What about parents and guardians? Is this another game of hot potato where nobody wants to be left holding the vegetable when the music stops?
Joseph wrote: “Civility in America remains at a steady low level as 54% of Americans expect civility to continue to decline in the next few years….. With Americans encountering incivility more than twice a day, on average, and 43% of respondents expecting to experience incivility in the next 24 hours, dealing with incivility has become a way of life for many.
“Many Americans believe that uncivil words are provoking harmful deeds: 81% of respondents believe that uncivil behavior is leading to an increase in violence in our society. Respondents view the government, general public, and large corporations as uncivil, while they see local news, small businesses, and their community as civil.
69% of respondents view the government as uncivil
63% think that the American public is not civil
63% also view the media as uncivil”
I’d like to insert easy access to guns also leads to an increase in violence.
Toward the end Joseph added: “The level of civility will not improve until government leaders act more civilly and 83% of respondents think that politics is becoming increasingly uncivil.”
Granted, the survey blamed the American Public second after government…but that’s far too fuzzy for me. It’s not the public but a person that lets a door slam in my face as I enter an office building with my hands full; watches the elevator door slap shut as I’m about to step inside or crashes into me on the sidewalk without taking a breath to apologize.
Respondents—70 percent–also directed fault at the Internet. Almost half have blocked missives from an uncivil offender while Joseph reported cyberbullying has increased 15 percent since 2011.
Manners are a first cousin of civility and Jim Rutenberg focused on the former in the title of his New York Times column, “Mind Your Manners, Or Else.” Datelined East Hampton N.Y., the first instance he described—of a hedge fund person and Wall Street lawyer trying to scam a local real estate company of its fee by leaving behind notes in one property asking the homeowner to deal directly with them—wasn’t about manners, it was about ethics and honesty.
After mentioning venues that capture unmannerly behavior, such as TheRudeHamptons.com, Curbed Hamptons and twitter character Joe Schwenk, whose handle is @HamptonsBorn, Rutenberg continued: “‘The Hamptons are, first and foremost, the locus of all this stuff: It’s where the powerful, the glamorous, the rich and the exalted go to summer,’ said Neal Gabler, the Amagansett-based author. ‘Because it’s their playground, the place where they can let themselves loose, it’s the place where you are likely to see them do things that they wouldn’t do in their own environment.’

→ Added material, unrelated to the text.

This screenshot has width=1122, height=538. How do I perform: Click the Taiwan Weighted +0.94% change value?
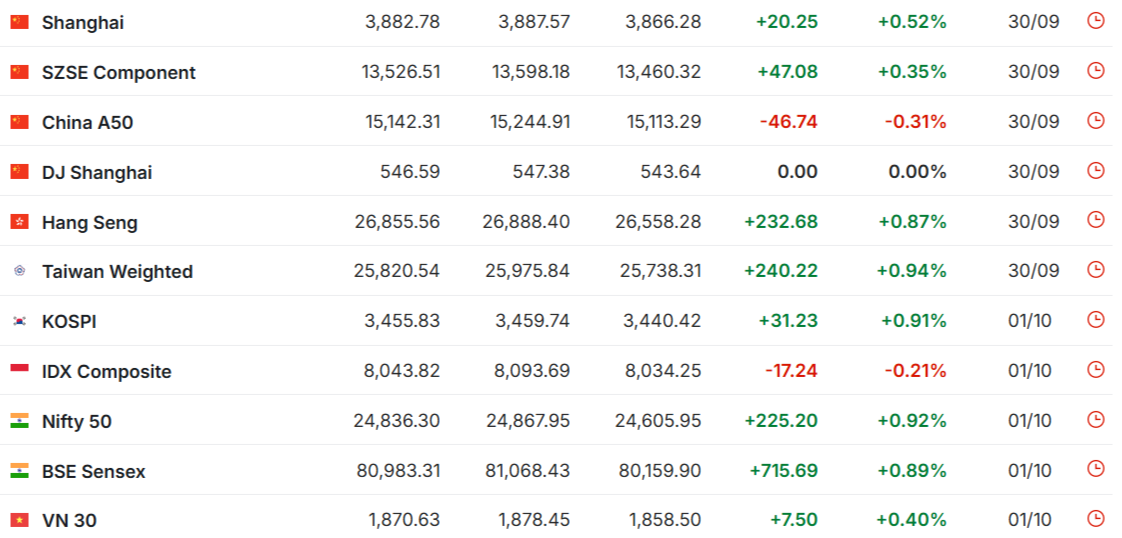point(911,271)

“Mr. Gabler, who wrote the seminal biography of the gossip columnist Walter Winchell (“Winchell: Gossip, Power and the Culture of the Celebrity”), views the sites devoted to reporting on suspected misdeeds as practicing a form of homegrown gossip columnizing, the whole basis for which, he said, “is essentially to equalize and take down the mighty to make sure they know they’re not better than we are.”
Manners apply whether or not you are rich or important or think you are. Some have them regardless, others don’t.
Definitions of “civility” and “manners” widely differ so we would naturally have diverse expectations about each. Is the reason we step on one another therefore inadvertent? I’m also curious about why survey respondents leave themselves out of the equation on the subject of civility and point far away to government and the public.